# Why is Hamiltonian Path and graph coloring np complete and shortest path p when the former can also be solved using DFS recursively?

NP is a complexity class that represents the set of all decision problems for which the instances where the answer is "yes" have proofs that can be verified in polynomial time. But hamiltonian path can also be deduced by recursively traversing dfs.
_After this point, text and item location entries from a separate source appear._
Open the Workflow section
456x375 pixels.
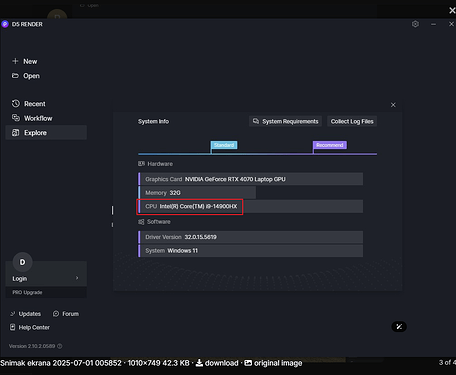point(32,118)
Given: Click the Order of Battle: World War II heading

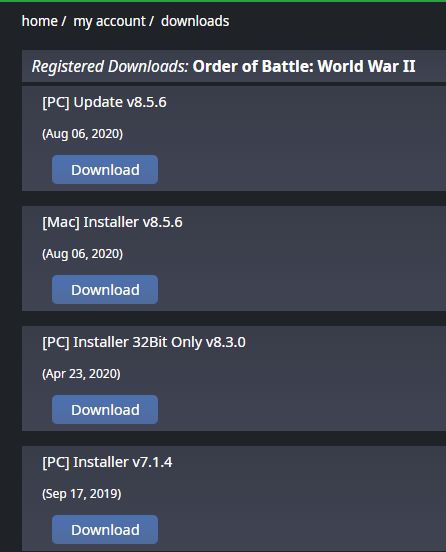Looking at the screenshot, I should tap(304, 66).
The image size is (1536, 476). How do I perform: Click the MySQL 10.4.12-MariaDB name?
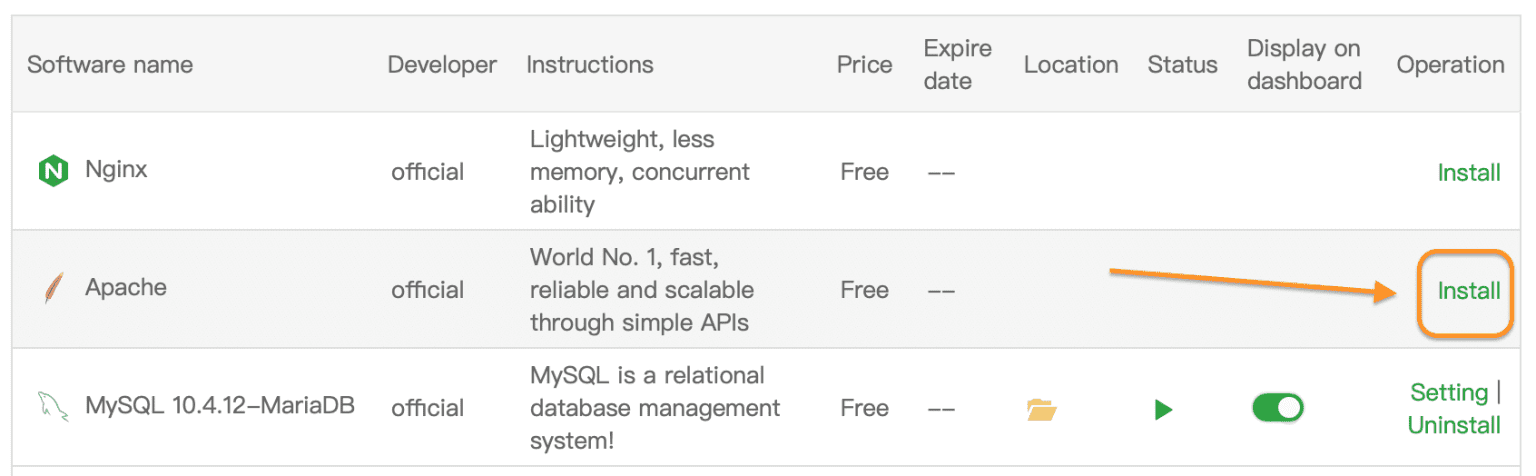point(220,406)
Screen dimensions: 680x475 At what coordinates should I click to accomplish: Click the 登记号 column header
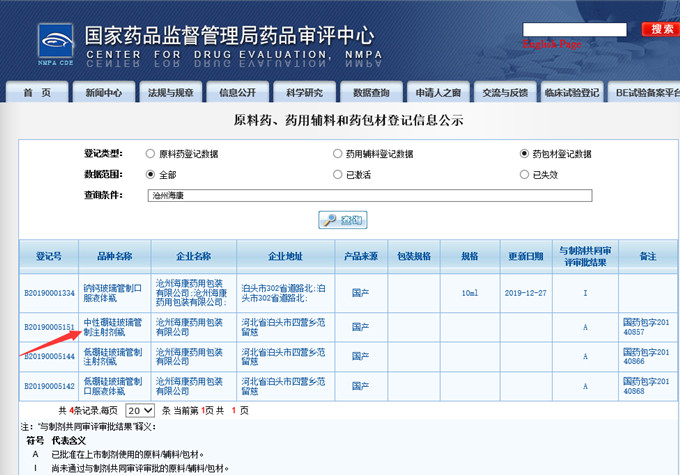coord(49,256)
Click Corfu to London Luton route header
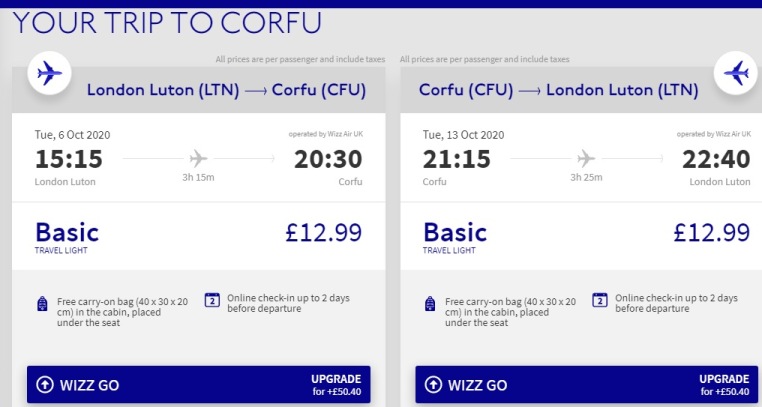Screen dimensions: 762x407 tap(558, 90)
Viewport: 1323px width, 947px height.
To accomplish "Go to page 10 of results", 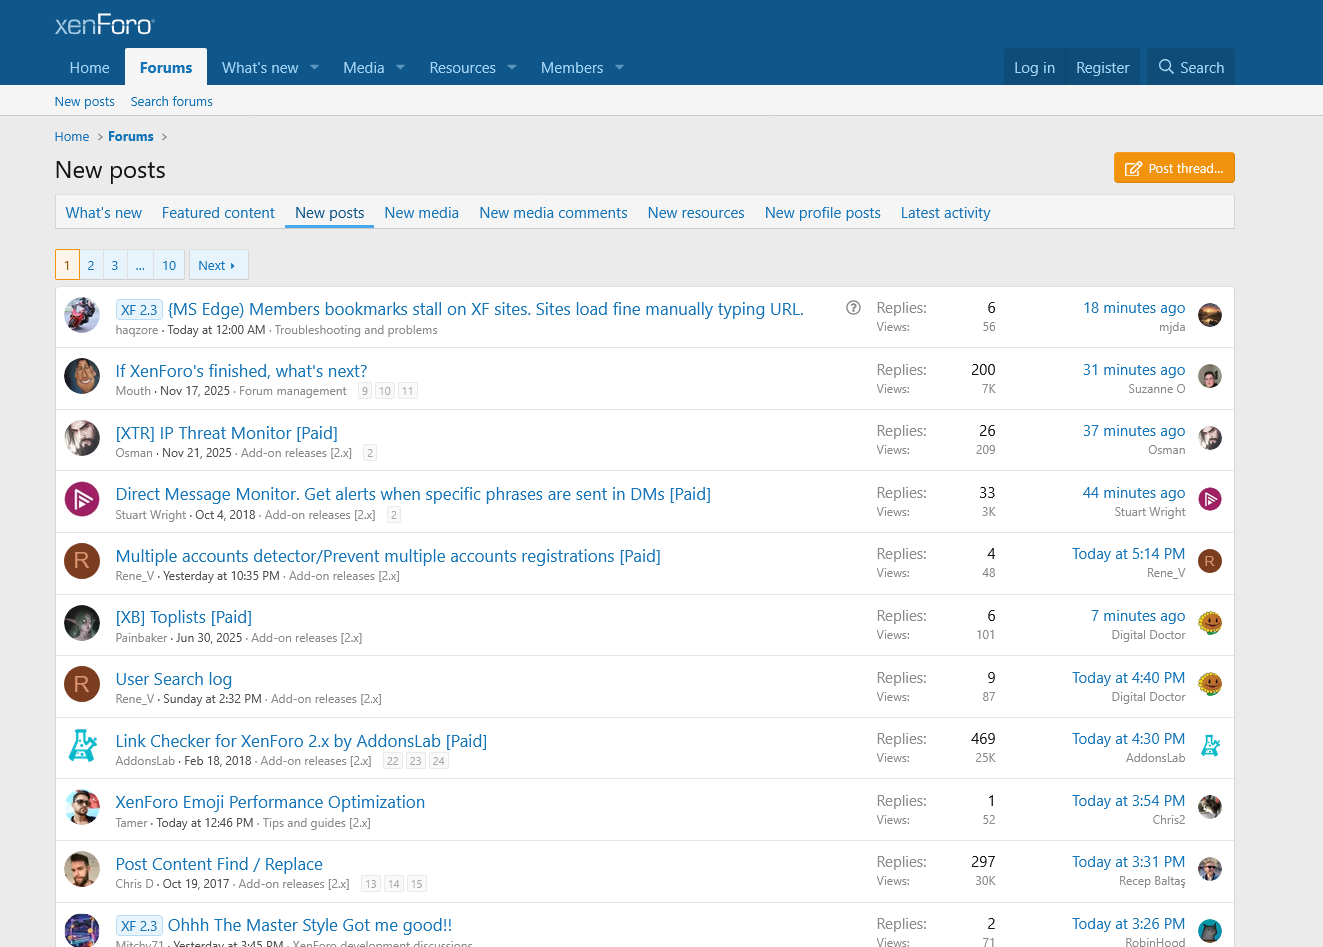I will [169, 265].
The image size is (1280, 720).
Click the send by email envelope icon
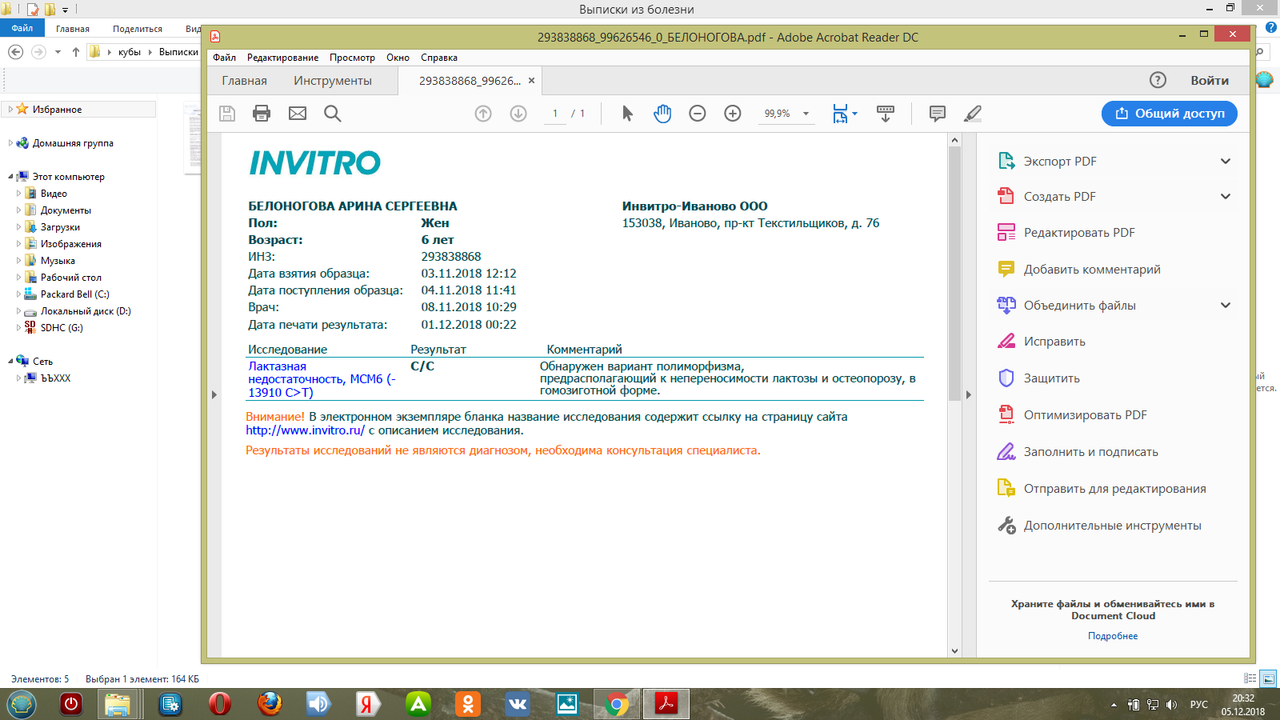click(297, 113)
• How do you solve Hamiltonian path using a DFS? – adrianN Jun 24 '16 at 12:24
• geeksforgeeks.org/find-paths-given-source-destination ..... Use it and check whether the path covers all vertices. – Ulsa Minor Jun 24 '16 at 12:26
• @UlsaMinor And what if it doesn't cover all the vertices? – David Richerby Jun 24 '16 at 12:29
• then their is no hamiltonian path available! – Ulsa Minor Jun 24 '16 at 12:32
• @UslaMinor But maybe there is another path that covers all the vertices? You've checked only one possible path. – Tom van der Zanden Jun 27 '16 at 7:45

Indeed, it's not even obvious that you can solve Hamiltonian path using depth-first search. Consider the graph that is a clique plus one extra vertex, which sends one edge to the clique, say to vertex $x$. If you start your depth-first search at $x$, none of the paths explored by the DFS will be Hamiltonian. Further, if you start at any other vertex in the clique, you might have to explore something like $n!$ paths before you find a path that visits every vertex in the clique, finishing at $x$ and then moves to the extra vertex.